Journal: CSUA conference

There was no shortage of issues to discuss at this year’s Canadian Satellite Users Association conference, March 20 and 21 in Toronto. Hardware may be topping the list of short-term complications (particularly since Anik E1 became permanently maimed after the conference), but if and when a national dth service launches, there’s a number of rights and marketing conundrums to deal with before the private broadcasters sign on for distribution.

Satellite services are ‘no real immediate friend to private broadcasters,’ comments Global president Kevin Shea, saying broadcasters reach 100% of the audience through cable and off-air distribution. If distribution eventually splits between cable, telcos, dth, and off-air, various channel lineups are going to send marketing costs through the roof, he says. ‘Satellite distribution is a new revenue source only for the pay and specialty channels.’

The mechanics of programming rights are a bigger problem. Although the private broadcasters buy national rights, the territories are sold off to affiliates or smaller broadcasters. It won’t work to beam in, via satellite, the same programming sold by territory to other distributors, says Shea. ‘There is a major program rights issue which virtually wipes out a conventional Canadian broadcaster being part of dth.’

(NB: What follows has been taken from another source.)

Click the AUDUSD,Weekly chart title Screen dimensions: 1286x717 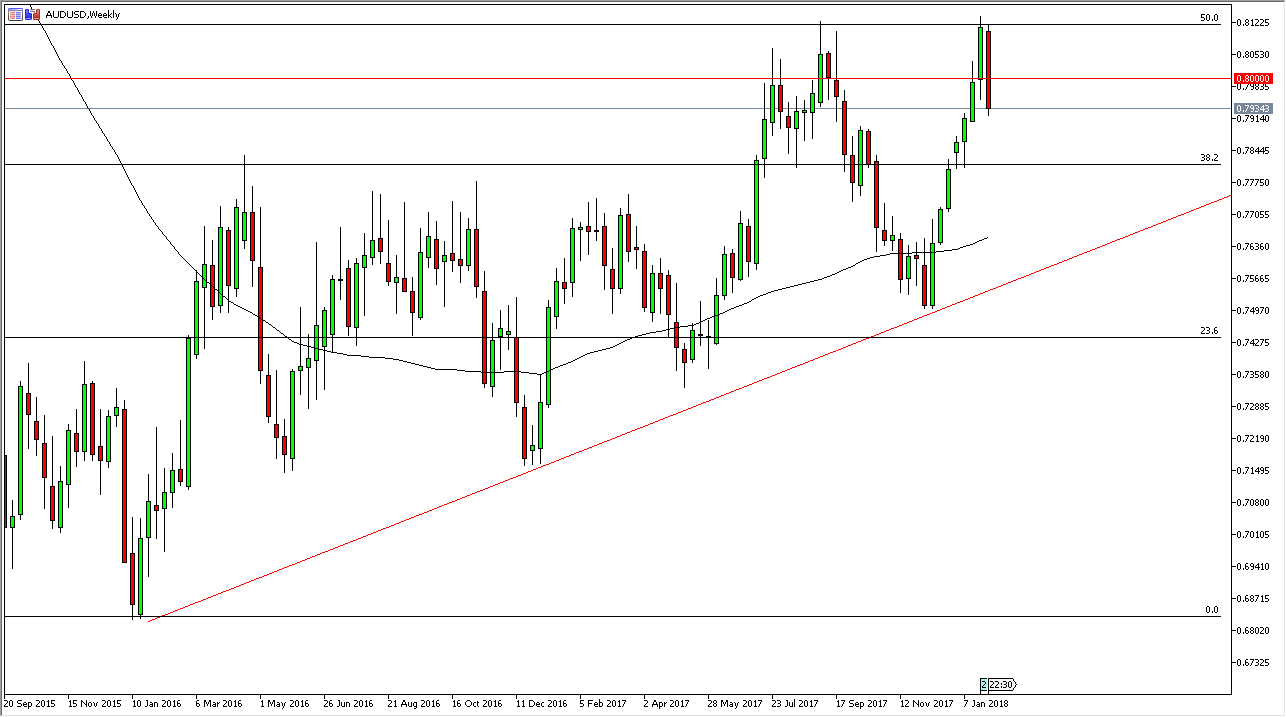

If Canada has a dth service, the somewhat ominous sentiment gathering steam among some of the broadcasters is better a foreign than domestic service. Theory is that a foreign service, free of Canadian signals, will be more likely to push the audience back to the local broadcasters for news and the like. A Canadian service offering a 100-plus channel lineup filled with some domestic services but also ppv and more of the American signals, may dilute the incentive to go back to the return to the local services.